A clear majority of the respondents to the Alegeus survey (68 percent) say a DC approach will prompt health-plan participants to make more cost-conscious benefit decisions and 66 percent believe it will allow them to offer a wider array of benefit options. Close to 60 percent believe it will allow their organizations to continue offering benefits that would otherwise be in jeopardy, and that it will lead to lower benefit costs for their organizations.

However, not all are convinced that private exchanges represent the next best thing for health benefits.

"What I'm seeing is that employers are a lot more skeptical of private exchanges, and their potential value, than the buzz about them would suggest," says Jennifer Benz, CEO of Benz Communications, a San Francisco-based employee-benefits communication consultancy.

Proponents of private exchanges tout the greater number of health-plan choices they offer to employees -- but that's part of the problem, says Benz.

"Many employers have learned more choice is not necessarily a good thing," says Benz (who is also the program chair for Human Resource Executive's Health & Benefits Conference). "One of the things that large employers have been able to do fairly well is craft a limited number of health plans that provide the right value for their employee demographic. But with the public and private exchanges, people are going to be overwhelmed with choices."

Private exchanges represent simply yet another flavor in a trend that isn't new, says Benz.

"If private exchanges can prove they're really saving money, and the communication and education process for employees is so much better than the typical benefits-enrollment process, then there's potential," she says. "But from what I'm seeing right now, this is just a different flavor of benefits administration -- it's not radically improved."

Companies have been talking about a DC approach for decades, says Paul Fronstin, director of health research and education at the Employee Benefits Research Institute in Washington.

"The whole idea is to introduce more consumer engagement regarding health insurance," says Fronstin. "We'll see whether it actually does. The Federal Employees Health Benefit Program has offered a private exchange for years, and I don't think costs have been going up there any less than overall healthcare costs."

"It may be disruptive at first; some people may love it, others will hate it," says Fronstin. "A concern of many employees is whether the employer contribution to buy benefits will go up each year or remain the same."

At Darden, the employer contribution is pegged to the inflation rate and will rise accordingly, says Kirgan. Each employee receives a subsidy that is a percentage of the cost of whichever plan they choose, she says.

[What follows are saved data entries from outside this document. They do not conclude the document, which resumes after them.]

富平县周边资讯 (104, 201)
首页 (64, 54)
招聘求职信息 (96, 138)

When it comes to educating employees about DC health benefits, HR may need to start with itself first: Many of the respondents to the Alegeus poll who said they were familiar with private exchanges were unable to answer basic questions about what they are, how they function or the benefits they offer, says Torre. For example, 32 percent agreed (incorrectly) that private exchanges are the same as the public health exchanges mandated by the Affordable Care Act.

"There's clearly a significant education gap," says Alegeus CEO Tom Torre.

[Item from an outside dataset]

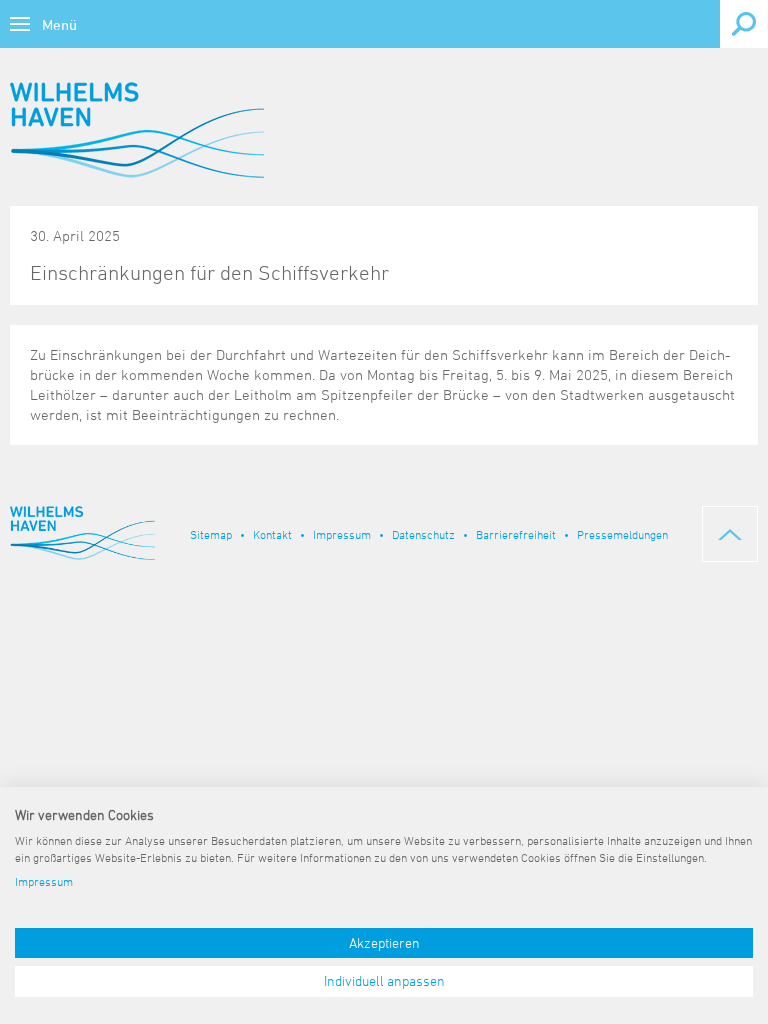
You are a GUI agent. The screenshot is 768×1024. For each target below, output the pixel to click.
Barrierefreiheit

At Darden, the company dedicated three months to educating managers and employees about the private exchange, says Kirgan. "We had to really re-think our open-enrollment process where we could layer in this awareness piece about how the exchange works and answer questions and concerns," she says.

In addition to making extensive use of videos and online tutorials, Darden focused on educating managers about the exchanges so they, in turn, could become information sources for employees, says Kirgan.

"I think everyone has to expect that employees might be overwhelmed at first, but our experience was that once we were able to engage them in discussion about it and take away the nomenclature, it became far less intimidating to them," she says.